On May 12, I celebrated my 50th birthday. And on Thursday of this week, I will commemorate 25 years working for the Daily Local News.

They say that home is where the heart is, but they don’t really stamp with that idiom with an image of what that home should looks like. For my money, home stands about five stories tall, is made of part Indiana limestone, part brick and part Nova Scotia Pictou stone, and has a doorway that reads, “Justitia” above it. It’s got a clock tower on its top and a frieze on its side that features not only Yankee Hall of Fame pitcher Herb Pennock but also the Marquis de Lafayette.

I started covering news as a reporter/drudge out of the courthouse in the late 1980s, and moved there on a semi-permanent basis in the 1990s.

If you want to count numbers, I composed an estimated 1,200 stories during the six years I was at the courthouse regularly, covered 15 murder trials, sat in three different press rooms, and received about 18 haircuts.

The latter may not have anything to do with the quality of the news accounts I was giving at the time in the overall scheme of things, but certainly concerned my employers at the time enough so that the publisher would make a point of coming into the newsroom expressly to comment on length of my hair when it had retreated to a space above my shirt collar.
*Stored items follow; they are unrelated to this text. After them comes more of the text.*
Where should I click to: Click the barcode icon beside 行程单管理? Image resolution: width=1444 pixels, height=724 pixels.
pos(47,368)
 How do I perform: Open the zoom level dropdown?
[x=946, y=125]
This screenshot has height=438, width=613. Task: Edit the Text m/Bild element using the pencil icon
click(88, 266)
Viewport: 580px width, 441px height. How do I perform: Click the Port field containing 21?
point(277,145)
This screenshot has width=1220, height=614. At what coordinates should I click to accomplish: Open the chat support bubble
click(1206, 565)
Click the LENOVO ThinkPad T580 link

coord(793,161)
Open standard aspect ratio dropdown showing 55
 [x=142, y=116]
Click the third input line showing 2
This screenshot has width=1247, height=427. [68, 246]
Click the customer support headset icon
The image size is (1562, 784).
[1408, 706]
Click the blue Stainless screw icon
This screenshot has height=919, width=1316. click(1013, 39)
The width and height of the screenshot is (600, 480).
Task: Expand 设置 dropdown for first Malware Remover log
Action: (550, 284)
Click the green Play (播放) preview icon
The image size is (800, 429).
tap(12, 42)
I began falling in love with the courthouse when I began covering the courts beat – trials, pleas, filings, legal arguments, lawyerly foibles, Judge M. Joseph Melody, etc. After awhile, I learned the rabbit warren of back stairways and basement tunnels that allowed me to get places where the normal person wasn’t going, and used that knowledge to spend my time avoiding work as much as possible by gossiping with some of the most interesting people you’d ever want to meet – usually while they, too, were taking a break from their underpaid, overworked jobs.

I knew I’d found a home the first time a judge heard me yawning and said to one of the lawyers in front of him, “If you can’t keep him interested, what do you think you’re doing to me?”

I say all this because The Management at the Daily Local News has seen fit to ship me back to the courthouse, presumably to continue where I left off 11 years ago.

I know I will miss my post as news editor, as much I know as the newsroom callers who asked me to send a reporter to their daughter’s school play will miss my polite responses, but I am looking forward to the changes that I know I will find, and to seeing once again the old faces who still populate the courthouse’s hallways and courtrooms and back stairways.

I see it this way: Home may be where the heart is, but it is also where the Motion to Dismiss is filed.